Whereas structural contributions of
V82T and I84V toward resistance against MK639 are accountable with the
diffraction data shown here, the role of the M46I and L63P
substitutions is not obvious. These mutations away from the immediate
vicinity of the active site induce significant changes in the
C positions of residues in the flap domain of the
enzyme (see text above related to Fig. 1and Footnote 4), but
the significance of these changes is unclear.
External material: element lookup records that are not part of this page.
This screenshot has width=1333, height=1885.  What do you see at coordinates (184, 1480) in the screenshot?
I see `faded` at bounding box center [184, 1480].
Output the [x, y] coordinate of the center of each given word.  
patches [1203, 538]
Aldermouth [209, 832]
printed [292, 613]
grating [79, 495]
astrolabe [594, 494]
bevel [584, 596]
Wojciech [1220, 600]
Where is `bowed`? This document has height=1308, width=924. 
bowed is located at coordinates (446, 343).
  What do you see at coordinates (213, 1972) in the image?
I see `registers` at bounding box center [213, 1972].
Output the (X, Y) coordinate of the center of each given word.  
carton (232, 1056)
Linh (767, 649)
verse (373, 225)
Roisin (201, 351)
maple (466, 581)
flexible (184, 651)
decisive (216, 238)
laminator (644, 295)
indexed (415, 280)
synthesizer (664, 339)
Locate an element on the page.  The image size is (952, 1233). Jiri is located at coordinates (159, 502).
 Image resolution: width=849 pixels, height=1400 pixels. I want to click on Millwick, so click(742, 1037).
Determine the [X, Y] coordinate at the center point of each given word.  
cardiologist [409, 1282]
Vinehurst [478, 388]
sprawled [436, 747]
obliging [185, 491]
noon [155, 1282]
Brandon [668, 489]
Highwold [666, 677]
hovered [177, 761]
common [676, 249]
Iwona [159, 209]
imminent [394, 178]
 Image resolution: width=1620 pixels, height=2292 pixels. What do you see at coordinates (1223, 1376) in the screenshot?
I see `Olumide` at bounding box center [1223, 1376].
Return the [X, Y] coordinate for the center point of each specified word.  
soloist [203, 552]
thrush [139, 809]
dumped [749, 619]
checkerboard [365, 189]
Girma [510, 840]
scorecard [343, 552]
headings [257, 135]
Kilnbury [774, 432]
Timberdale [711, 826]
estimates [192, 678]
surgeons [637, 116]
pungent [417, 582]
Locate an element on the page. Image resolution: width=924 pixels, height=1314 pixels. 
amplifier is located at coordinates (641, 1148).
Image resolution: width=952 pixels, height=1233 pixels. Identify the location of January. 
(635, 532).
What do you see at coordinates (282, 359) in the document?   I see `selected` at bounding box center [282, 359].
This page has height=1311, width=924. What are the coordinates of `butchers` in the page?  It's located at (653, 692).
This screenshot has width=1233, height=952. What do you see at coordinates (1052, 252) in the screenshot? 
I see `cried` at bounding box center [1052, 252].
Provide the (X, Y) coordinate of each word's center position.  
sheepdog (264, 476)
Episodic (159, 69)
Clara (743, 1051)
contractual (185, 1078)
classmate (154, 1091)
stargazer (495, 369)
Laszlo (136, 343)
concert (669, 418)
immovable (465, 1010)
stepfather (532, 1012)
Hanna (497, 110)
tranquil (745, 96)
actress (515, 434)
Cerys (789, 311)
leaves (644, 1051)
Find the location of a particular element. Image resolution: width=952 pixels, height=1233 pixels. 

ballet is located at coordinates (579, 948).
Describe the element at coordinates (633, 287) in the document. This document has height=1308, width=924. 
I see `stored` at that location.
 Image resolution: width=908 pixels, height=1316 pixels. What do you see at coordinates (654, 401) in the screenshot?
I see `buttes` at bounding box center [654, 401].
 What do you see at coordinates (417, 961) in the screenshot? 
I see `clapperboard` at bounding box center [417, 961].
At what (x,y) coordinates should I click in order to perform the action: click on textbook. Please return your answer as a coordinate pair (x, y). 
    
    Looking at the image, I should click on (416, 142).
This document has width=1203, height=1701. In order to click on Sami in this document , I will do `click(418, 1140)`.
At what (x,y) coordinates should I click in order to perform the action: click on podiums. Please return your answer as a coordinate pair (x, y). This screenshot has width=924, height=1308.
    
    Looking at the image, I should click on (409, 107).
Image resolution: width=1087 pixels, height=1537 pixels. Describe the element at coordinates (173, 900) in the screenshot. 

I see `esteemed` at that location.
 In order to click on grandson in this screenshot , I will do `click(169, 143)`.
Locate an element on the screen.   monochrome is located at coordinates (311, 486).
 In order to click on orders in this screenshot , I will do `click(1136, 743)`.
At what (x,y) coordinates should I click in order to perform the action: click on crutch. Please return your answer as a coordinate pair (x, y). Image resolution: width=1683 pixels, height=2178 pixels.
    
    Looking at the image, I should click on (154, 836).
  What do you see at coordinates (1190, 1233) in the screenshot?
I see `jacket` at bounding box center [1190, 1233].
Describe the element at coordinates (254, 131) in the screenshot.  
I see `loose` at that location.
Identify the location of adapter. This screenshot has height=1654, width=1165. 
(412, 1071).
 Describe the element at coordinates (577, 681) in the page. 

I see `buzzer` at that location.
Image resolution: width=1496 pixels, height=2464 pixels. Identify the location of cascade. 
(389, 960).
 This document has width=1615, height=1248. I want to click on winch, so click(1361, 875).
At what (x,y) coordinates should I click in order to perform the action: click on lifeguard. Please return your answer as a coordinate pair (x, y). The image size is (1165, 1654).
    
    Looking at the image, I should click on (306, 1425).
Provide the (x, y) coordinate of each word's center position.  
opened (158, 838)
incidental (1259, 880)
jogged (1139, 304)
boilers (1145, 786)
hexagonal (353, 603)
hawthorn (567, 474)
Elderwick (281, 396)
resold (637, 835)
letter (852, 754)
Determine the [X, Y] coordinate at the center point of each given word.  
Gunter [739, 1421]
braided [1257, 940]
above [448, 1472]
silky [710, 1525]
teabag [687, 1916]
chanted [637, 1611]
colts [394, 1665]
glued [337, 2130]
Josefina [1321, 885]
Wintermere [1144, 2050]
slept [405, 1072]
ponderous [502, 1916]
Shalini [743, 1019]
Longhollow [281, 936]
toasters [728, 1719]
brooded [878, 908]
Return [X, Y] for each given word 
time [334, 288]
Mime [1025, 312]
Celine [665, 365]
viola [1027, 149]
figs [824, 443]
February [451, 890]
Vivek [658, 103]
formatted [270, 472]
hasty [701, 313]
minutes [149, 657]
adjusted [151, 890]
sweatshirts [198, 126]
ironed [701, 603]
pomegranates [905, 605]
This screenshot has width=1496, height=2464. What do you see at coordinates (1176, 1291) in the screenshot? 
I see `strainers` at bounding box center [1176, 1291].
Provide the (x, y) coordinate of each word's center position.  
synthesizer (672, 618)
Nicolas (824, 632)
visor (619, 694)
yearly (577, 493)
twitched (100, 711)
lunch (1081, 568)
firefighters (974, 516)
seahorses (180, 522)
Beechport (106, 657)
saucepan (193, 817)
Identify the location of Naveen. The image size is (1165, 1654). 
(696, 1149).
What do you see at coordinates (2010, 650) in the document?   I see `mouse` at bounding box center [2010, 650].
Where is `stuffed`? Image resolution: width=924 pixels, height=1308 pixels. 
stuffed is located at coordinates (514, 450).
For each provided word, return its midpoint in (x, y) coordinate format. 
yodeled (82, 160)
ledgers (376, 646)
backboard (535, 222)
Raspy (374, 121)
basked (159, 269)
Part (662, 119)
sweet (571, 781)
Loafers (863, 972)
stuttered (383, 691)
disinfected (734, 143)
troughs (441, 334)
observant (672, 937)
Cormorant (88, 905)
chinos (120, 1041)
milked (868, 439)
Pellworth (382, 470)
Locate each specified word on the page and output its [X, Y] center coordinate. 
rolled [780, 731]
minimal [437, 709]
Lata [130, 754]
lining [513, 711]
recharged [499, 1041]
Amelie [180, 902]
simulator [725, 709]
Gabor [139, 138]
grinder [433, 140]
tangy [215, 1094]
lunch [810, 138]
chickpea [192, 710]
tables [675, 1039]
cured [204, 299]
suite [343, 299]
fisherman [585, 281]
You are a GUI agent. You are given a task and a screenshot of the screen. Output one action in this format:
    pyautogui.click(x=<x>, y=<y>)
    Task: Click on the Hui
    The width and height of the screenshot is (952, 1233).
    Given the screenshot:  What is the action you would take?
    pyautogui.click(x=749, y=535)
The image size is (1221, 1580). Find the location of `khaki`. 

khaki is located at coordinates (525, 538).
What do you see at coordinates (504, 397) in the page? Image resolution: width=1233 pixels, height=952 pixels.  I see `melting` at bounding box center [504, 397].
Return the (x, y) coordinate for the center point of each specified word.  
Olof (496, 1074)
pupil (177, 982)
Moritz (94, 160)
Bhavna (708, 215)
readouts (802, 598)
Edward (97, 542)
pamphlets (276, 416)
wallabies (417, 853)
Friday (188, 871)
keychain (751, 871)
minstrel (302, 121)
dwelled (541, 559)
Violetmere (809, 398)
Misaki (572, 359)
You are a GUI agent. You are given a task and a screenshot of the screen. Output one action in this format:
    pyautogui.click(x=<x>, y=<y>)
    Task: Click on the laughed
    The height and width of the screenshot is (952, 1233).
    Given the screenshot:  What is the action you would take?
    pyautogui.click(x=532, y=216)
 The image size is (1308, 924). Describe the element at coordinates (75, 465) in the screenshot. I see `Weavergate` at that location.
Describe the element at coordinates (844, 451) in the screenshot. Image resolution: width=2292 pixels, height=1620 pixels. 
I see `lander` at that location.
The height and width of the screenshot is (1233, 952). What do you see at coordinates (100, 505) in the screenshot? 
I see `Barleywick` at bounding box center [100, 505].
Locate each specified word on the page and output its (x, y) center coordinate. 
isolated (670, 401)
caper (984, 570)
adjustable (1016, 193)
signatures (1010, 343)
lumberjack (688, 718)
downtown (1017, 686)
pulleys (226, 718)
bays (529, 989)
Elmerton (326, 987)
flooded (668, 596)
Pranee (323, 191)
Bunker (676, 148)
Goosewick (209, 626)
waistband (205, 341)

However, preliminary
kinetic results from our laboratory suggest that the combination of
M46I and L63P mutations affords the protease greater catalytic
efficiency than the native enzyme, and the V82T/I84V double mutations
render the HIV-1 protease a very poor enzyme. (
)Thus, it may
be that the M46I and L63P modifications, by introducing fine
adjustments to the protease conformation, compensate dynamically for
deleterious effects of the mutations (V82T and I84V) in the active
site.
Our observations are in contrast to those reported by Baldwin et al.(15) . These authors have observed
rearrangements of the HIV-1 protease C backbone around
residues 81-84 by up to 0.6 Å on binding of a symmetrical
inhibitor, A-77003, when Val-82 is substituted by an alanine. These
changes lead to a repacking of enzyme and inhibitor atoms in the S1 but
not S1` subsite in a manner that would diminish the potential loss of
binding affinity. The remainder of the mutant protease complex is
little altered from that of the wild-type enzyme (supporting our
interpretation that the changes seen in the flap domain of the 4X
mutant are due to the M46I and L63P substitutions). It is difficult to
generalize at this time the effect of resistance mutations of the
protease based on limited available data thus far. To further extend
our understanding of the structural basis of drug resistance in the
HIV-1 protease, we are pursuing determination of additional
inhibitor-bound structures of the 4X HIV-1 protease.